Copy the data below verbatim, line for line.

::::

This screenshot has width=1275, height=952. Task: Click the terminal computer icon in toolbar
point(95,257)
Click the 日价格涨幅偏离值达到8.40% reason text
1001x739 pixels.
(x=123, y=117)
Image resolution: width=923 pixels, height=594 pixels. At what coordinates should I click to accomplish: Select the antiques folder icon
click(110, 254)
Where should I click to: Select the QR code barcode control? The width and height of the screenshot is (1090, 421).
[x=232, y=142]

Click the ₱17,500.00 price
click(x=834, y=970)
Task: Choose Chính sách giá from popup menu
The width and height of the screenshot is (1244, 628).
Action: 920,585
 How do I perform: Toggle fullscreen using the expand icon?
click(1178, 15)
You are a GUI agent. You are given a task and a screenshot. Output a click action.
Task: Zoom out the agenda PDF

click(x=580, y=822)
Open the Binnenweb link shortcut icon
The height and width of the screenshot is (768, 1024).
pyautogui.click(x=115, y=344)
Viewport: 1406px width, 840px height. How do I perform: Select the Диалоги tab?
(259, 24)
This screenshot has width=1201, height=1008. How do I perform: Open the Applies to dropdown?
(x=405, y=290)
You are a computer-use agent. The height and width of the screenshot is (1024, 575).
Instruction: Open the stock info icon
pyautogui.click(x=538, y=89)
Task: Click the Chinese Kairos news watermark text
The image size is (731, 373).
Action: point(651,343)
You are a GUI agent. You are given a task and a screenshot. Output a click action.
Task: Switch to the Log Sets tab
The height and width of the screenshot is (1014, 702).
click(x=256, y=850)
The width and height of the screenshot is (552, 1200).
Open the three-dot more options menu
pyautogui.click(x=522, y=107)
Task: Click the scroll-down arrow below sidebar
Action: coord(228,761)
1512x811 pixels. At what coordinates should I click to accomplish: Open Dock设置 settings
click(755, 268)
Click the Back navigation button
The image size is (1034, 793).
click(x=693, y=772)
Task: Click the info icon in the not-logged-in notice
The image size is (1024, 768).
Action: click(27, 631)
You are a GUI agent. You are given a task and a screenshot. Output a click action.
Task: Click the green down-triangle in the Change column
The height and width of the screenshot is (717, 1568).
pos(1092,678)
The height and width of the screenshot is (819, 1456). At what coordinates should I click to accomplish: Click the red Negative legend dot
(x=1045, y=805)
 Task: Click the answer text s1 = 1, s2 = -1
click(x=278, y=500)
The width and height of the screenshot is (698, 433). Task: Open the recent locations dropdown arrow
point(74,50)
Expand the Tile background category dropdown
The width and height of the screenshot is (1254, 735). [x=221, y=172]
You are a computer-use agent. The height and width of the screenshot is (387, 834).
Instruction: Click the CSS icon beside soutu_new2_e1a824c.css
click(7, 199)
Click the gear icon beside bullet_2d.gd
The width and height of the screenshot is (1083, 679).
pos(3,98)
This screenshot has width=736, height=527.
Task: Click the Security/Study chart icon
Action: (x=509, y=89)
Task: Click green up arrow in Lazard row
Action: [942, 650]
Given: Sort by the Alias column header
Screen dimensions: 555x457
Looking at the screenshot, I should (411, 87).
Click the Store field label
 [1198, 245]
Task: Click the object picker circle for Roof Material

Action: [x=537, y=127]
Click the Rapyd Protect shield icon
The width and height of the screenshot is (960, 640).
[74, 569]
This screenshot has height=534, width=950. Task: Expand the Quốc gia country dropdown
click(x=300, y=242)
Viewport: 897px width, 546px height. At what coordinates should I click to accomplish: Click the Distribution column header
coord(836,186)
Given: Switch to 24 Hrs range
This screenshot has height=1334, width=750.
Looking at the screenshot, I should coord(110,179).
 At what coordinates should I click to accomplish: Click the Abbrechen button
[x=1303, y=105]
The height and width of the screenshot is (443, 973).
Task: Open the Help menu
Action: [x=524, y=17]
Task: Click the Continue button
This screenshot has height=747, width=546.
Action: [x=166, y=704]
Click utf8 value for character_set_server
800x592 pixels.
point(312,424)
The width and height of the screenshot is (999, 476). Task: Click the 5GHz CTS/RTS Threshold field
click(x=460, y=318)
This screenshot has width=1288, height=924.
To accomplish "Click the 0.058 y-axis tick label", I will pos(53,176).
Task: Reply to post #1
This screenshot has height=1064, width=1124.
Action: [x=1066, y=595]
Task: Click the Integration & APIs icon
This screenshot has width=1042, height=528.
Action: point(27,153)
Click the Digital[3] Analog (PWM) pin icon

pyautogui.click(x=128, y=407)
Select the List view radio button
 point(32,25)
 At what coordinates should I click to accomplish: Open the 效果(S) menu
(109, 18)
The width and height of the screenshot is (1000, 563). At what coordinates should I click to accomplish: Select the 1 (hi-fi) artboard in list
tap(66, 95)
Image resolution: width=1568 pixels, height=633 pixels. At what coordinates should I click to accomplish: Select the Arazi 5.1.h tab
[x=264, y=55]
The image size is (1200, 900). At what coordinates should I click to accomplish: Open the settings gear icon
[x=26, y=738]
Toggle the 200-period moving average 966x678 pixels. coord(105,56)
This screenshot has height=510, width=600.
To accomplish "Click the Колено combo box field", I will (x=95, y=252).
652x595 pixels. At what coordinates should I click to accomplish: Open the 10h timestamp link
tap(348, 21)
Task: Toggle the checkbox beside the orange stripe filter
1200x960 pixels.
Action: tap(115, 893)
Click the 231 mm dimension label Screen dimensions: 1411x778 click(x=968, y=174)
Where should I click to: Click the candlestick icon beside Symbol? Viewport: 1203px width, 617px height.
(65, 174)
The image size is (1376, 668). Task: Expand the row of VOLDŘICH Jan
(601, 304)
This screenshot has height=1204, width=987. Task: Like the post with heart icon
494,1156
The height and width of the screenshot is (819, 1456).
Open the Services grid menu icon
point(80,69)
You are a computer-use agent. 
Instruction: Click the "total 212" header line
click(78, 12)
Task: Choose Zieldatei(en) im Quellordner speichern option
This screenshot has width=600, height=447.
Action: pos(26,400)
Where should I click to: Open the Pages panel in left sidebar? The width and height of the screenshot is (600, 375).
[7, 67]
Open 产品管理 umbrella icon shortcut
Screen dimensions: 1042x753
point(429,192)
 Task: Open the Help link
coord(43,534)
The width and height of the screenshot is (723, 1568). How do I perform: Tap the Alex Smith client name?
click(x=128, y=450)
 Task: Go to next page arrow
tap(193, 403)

::::

(SOLUTION TO THIS TASK)
This screenshot has width=1275, height=952. Task: Click the terminal computer icon in toolbar
point(95,257)
Click the 日价格涨幅偏离值达到8.40% reason text
1001x739 pixels.
(x=123, y=117)
Image resolution: width=923 pixels, height=594 pixels. At what coordinates should I click to accomplish: Select the antiques folder icon
click(110, 254)
Where should I click to: Select the QR code barcode control? The width and height of the screenshot is (1090, 421).
[x=232, y=142]

Click the ₱17,500.00 price
click(x=834, y=970)
Task: Choose Chính sách giá from popup menu
The width and height of the screenshot is (1244, 628).
Action: 920,585
 How do I perform: Toggle fullscreen using the expand icon?
click(1178, 15)
You are a GUI agent. You are given a task and a screenshot. Output a click action.
Task: Zoom out the agenda PDF

click(x=580, y=822)
Open the Binnenweb link shortcut icon
The height and width of the screenshot is (768, 1024).
pyautogui.click(x=115, y=344)
Viewport: 1406px width, 840px height. How do I perform: Select the Диалоги tab?
(259, 24)
This screenshot has width=1201, height=1008. How do I perform: Open the Applies to dropdown?
(x=405, y=290)
You are a computer-use agent. The height and width of the screenshot is (1024, 575).
Instruction: Open the stock info icon
pyautogui.click(x=538, y=89)
Task: Click the Chinese Kairos news watermark text
The image size is (731, 373).
Action: point(651,343)
You are a GUI agent. You are given a task and a screenshot. Output a click action.
Task: Switch to the Log Sets tab
The height and width of the screenshot is (1014, 702).
click(x=256, y=850)
The width and height of the screenshot is (552, 1200).
Open the three-dot more options menu
pyautogui.click(x=522, y=107)
Task: Click the scroll-down arrow below sidebar
Action: coord(228,761)
1512x811 pixels. At what coordinates should I click to accomplish: Open Dock设置 settings
click(755, 268)
Click the Back navigation button
The image size is (1034, 793).
click(x=693, y=772)
Task: Click the info icon in the not-logged-in notice
The image size is (1024, 768).
Action: click(27, 631)
You are a GUI agent. You are given a task and a screenshot. Output a click action.
Task: Click the green down-triangle in the Change column
The height and width of the screenshot is (717, 1568).
pos(1092,678)
The height and width of the screenshot is (819, 1456). At what coordinates should I click to accomplish: Click the red Negative legend dot
(x=1045, y=805)
 Task: Click the answer text s1 = 1, s2 = -1
click(x=278, y=500)
The width and height of the screenshot is (698, 433). Task: Open the recent locations dropdown arrow
point(74,50)
Expand the Tile background category dropdown
The width and height of the screenshot is (1254, 735). [x=221, y=172]
You are a computer-use agent. The height and width of the screenshot is (387, 834).
Instruction: Click the CSS icon beside soutu_new2_e1a824c.css
click(7, 199)
Click the gear icon beside bullet_2d.gd
The width and height of the screenshot is (1083, 679).
pos(3,98)
This screenshot has width=736, height=527.
Task: Click the Security/Study chart icon
Action: (x=509, y=89)
Task: Click green up arrow in Lazard row
Action: [942, 650]
Given: Sort by the Alias column header
Screen dimensions: 555x457
Looking at the screenshot, I should (411, 87).
Click the Store field label
 [1198, 245]
Task: Click the object picker circle for Roof Material

Action: [x=537, y=127]
Click the Rapyd Protect shield icon
The width and height of the screenshot is (960, 640).
[74, 569]
This screenshot has height=534, width=950. Task: Expand the Quốc gia country dropdown
click(x=300, y=242)
Viewport: 897px width, 546px height. At what coordinates should I click to accomplish: Click the Distribution column header
coord(836,186)
Given: Switch to 24 Hrs range
This screenshot has height=1334, width=750.
Looking at the screenshot, I should coord(110,179).
 At what coordinates should I click to accomplish: Click the Abbrechen button
[x=1303, y=105]
The height and width of the screenshot is (443, 973).
Task: Open the Help menu
Action: [x=524, y=17]
Task: Click the Continue button
This screenshot has height=747, width=546.
Action: [x=166, y=704]
Click utf8 value for character_set_server
800x592 pixels.
point(312,424)
The width and height of the screenshot is (999, 476). Task: Click the 5GHz CTS/RTS Threshold field
click(x=460, y=318)
This screenshot has width=1288, height=924.
To accomplish "Click the 0.058 y-axis tick label", I will pos(53,176).
Task: Reply to post #1
This screenshot has height=1064, width=1124.
Action: [x=1066, y=595]
Task: Click the Integration & APIs icon
This screenshot has width=1042, height=528.
Action: point(27,153)
Click the Digital[3] Analog (PWM) pin icon

pyautogui.click(x=128, y=407)
Select the List view radio button
 point(32,25)
 At what coordinates should I click to accomplish: Open the 效果(S) menu
(109, 18)
The width and height of the screenshot is (1000, 563). At what coordinates should I click to accomplish: Select the 1 (hi-fi) artboard in list
tap(66, 95)
Image resolution: width=1568 pixels, height=633 pixels. At what coordinates should I click to accomplish: Select the Arazi 5.1.h tab
[x=264, y=55]
The image size is (1200, 900). At what coordinates should I click to accomplish: Open the settings gear icon
[x=26, y=738]
Toggle the 200-period moving average 966x678 pixels. coord(105,56)
This screenshot has height=510, width=600.
To accomplish "Click the Колено combo box field", I will (x=95, y=252).
652x595 pixels. At what coordinates should I click to accomplish: Open the 10h timestamp link
tap(348, 21)
Task: Toggle the checkbox beside the orange stripe filter
1200x960 pixels.
Action: tap(115, 893)
Click the 231 mm dimension label Screen dimensions: 1411x778 click(x=968, y=174)
Where should I click to: Click the candlestick icon beside Symbol? Viewport: 1203px width, 617px height.
(65, 174)
The image size is (1376, 668). Task: Expand the row of VOLDŘICH Jan
(601, 304)
This screenshot has height=1204, width=987. Task: Like the post with heart icon
494,1156
The height and width of the screenshot is (819, 1456).
Open the Services grid menu icon
point(80,69)
You are a computer-use agent. 
Instruction: Click the "total 212" header line
click(78, 12)
Task: Choose Zieldatei(en) im Quellordner speichern option
This screenshot has width=600, height=447.
Action: pos(26,400)
Where should I click to: Open the Pages panel in left sidebar? The width and height of the screenshot is (600, 375).
[7, 67]
Open 产品管理 umbrella icon shortcut
Screen dimensions: 1042x753
point(429,192)
 Task: Open the Help link
coord(43,534)
The width and height of the screenshot is (723, 1568). How do I perform: Tap the Alex Smith client name?
click(x=128, y=450)
 Task: Go to next page arrow
tap(193, 403)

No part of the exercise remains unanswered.